Hunderttausende Menschen fliehen vor Gewalt in Nordwest-Syrien

epd

New York / Genf (epd). Die Gewalt im Nordwesten des Bürgerkriegslandes Syrien treibt immer mehr Zivilisten in die Flucht. Den Vereinten Nationen zufolge sind allein im südlichen Teil der Provinz Idlib seit Mitte Dezember nahezu 300.000 Menschen vertrieben worden. Mehr als die Hälfte der Opfer seien Kinder, sagte UN-Sprecher Farhan Haq am Freitag (Ortszeit) in New York mit Blick auf die Offensive des Assad-Regimes und Russlands gegen islamistische Kämpfer. Gewisse Gebiete seien fast menschenleer. 

Von April bis Anfang Dezember hätten rund 400.000 Menschen die Flucht ergriffen, viele davon mehrere Male. Im selben Zeitraum seien mehr als 1.330 Zivilisten getötet worden. Vor den Ausführungen des Sprechers hatten UN-Funktionäre den Sicherheitsrat über die sich zuspitzende humanitäre Lage in Nordwest-Syrien informiert.

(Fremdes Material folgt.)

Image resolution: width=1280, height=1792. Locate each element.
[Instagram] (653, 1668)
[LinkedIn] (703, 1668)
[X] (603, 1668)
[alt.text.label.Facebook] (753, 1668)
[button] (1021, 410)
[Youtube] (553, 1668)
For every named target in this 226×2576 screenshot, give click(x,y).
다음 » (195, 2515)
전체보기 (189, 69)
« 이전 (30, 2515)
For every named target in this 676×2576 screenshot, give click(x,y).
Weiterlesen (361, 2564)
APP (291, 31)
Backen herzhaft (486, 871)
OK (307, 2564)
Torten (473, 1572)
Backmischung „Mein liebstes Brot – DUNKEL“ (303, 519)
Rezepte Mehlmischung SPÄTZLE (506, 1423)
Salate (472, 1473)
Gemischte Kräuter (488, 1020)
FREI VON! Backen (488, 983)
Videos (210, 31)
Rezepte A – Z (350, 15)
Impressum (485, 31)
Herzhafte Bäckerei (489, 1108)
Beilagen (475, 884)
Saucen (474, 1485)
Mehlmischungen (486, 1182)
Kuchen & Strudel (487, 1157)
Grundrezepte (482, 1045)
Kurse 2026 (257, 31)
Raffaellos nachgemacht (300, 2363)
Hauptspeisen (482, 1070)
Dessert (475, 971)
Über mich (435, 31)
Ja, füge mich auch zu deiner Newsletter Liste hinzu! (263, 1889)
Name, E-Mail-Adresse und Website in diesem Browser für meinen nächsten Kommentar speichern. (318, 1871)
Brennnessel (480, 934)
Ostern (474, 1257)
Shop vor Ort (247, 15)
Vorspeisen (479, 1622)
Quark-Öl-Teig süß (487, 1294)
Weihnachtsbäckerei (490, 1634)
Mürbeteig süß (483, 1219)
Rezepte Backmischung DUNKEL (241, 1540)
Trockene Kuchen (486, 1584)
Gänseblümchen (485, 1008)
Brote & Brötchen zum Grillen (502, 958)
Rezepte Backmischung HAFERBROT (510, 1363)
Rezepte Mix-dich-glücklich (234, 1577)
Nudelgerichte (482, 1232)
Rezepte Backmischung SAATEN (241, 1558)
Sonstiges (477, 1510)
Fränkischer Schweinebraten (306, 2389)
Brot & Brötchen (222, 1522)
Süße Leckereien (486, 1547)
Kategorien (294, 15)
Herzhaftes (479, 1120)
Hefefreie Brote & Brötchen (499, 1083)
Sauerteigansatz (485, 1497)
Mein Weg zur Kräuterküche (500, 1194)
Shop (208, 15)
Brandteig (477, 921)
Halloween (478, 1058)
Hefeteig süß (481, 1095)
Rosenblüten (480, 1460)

Die Armee des syrischen Machthabers Baschar al-Assad und die verbündeten Streitkräfte Russlands versuchen, das Gebiet Idlib und angrenzende Regionen zurückzuerobern. Es handelt sich um eines der letzten großen Gebiete in der Hand der Assad-Gegner. Dort verschanzen sich Zehntausende islamistische Kämpfer. Außerdem harren rund drei Millionen Zivilisten in Idlib aus.

Der Syrien-Krieg begann 2011 mit einem Volksaufstand gegen Assad. Hunderttausende Menschen kamen seither ums Leben. Millionen Menschen wurden in die Flucht gezwungen.